→ Prompt 1
In the news report on Saudi Arabia's Waad Al-Shamaal mining city, how many jobs is the project expected to create?
→ Prompt 2
Extend the news report on Saudi Arabia's Waad Al-Shamaal mining city, starting after its final sentence.

→ Supplied passage
======

RIYADH (Reuters) – Saudi Arabia’s King Salman will inaugurate on Thursday the Waad Al-Shamaal project, a 440-square-km city for mining industries in the country’s northern region, Al Arabiya TV said, quoting energy minister Khalid al-Falih.
The project will cost 85 billion riyals ($22.7 billion) and create 10,000 jobs, Falih said. It is part of an industrial scheme aimed at opening up Saudi’s north to development that will boost job creation.
Mining is key to the kingdom’s reform plan to diversify its economy away from hydrocarbons, as the government aims to more than triple this sector’s contribution to the nation’s economic output by 2030.
Saudi authorities estimate the region holds 500 million tonnes of phosphate ore, around 7 percent of global proven reserves, mainly in the Al Jalamid and Umm Wu’al areas between Arar and Turaif.
The energy ministry estimates the kingdom’s unused mineral resources to be valued at 5 trillion riyals.

======

→ Recorded information
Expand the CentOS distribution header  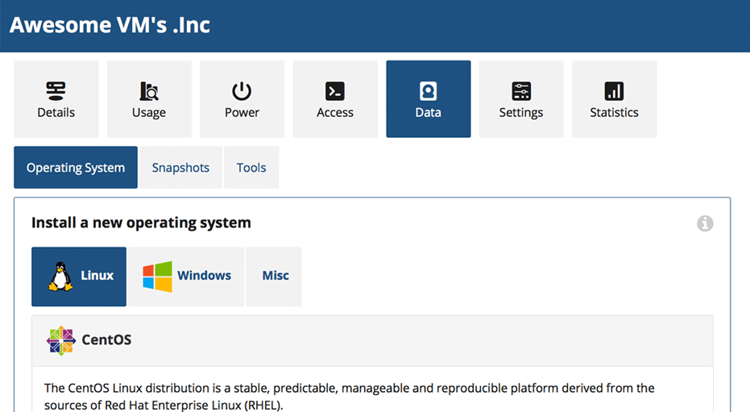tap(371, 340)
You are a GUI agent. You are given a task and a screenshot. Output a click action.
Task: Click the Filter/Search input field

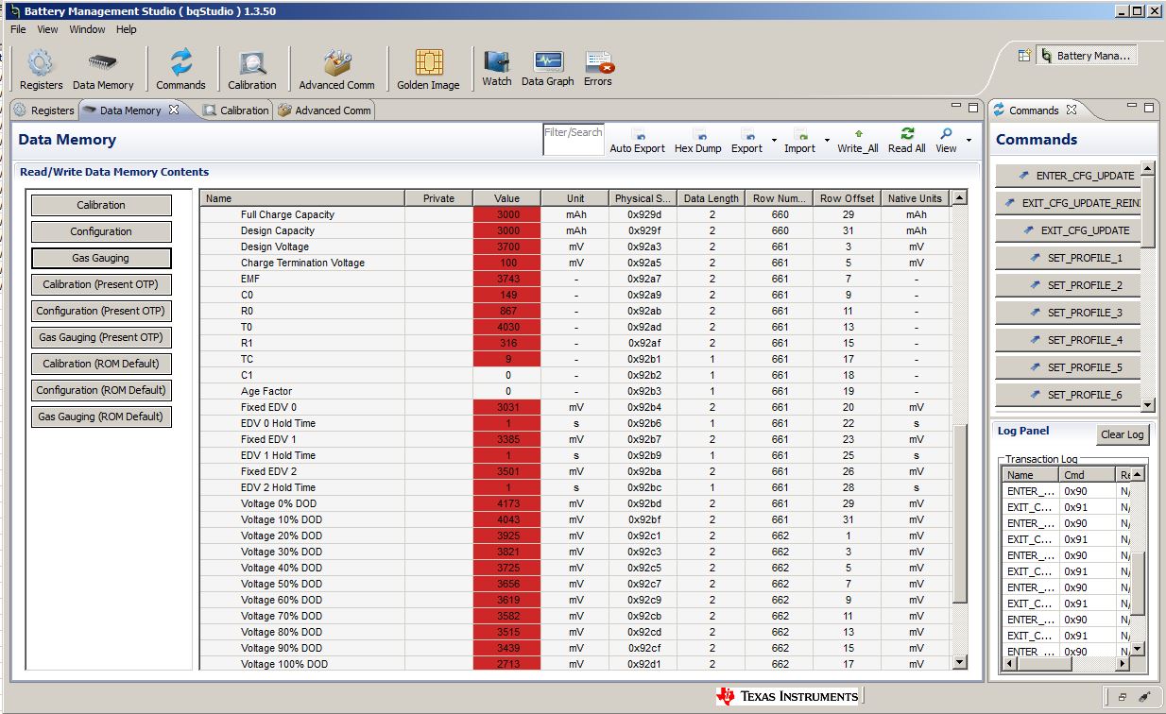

======

→ Your response 1
It is expected to create 10,000 jobs.

→ Your response 2
Saudi Arabia’s efforts to build an economy that does not rely on oil and state subsidies involves a shift towards mining vast untapped reserves of bauxite, the main source of aluminum, as well as phosphate, gold, copper and uranium.
Al Arabiya quoted Falih as saying the mining sector will be open to foreign investment after introducing a new law, without giving further details.
Currently Saudi Ma’aden <1211.SE> is the kingdom’s sole miner, producing gold and copper and has in recent years expanded into the production of aluminum and phosphates. It is 65 percent owned by the kingdom’s Public Investment Fund.
Ma’aden, which is also the Gulf’s largest miner, was developing its third project to manufacture phosphate fertilisers at its Waad al-Shamal facility at an estimated cost of 24 billion riyals.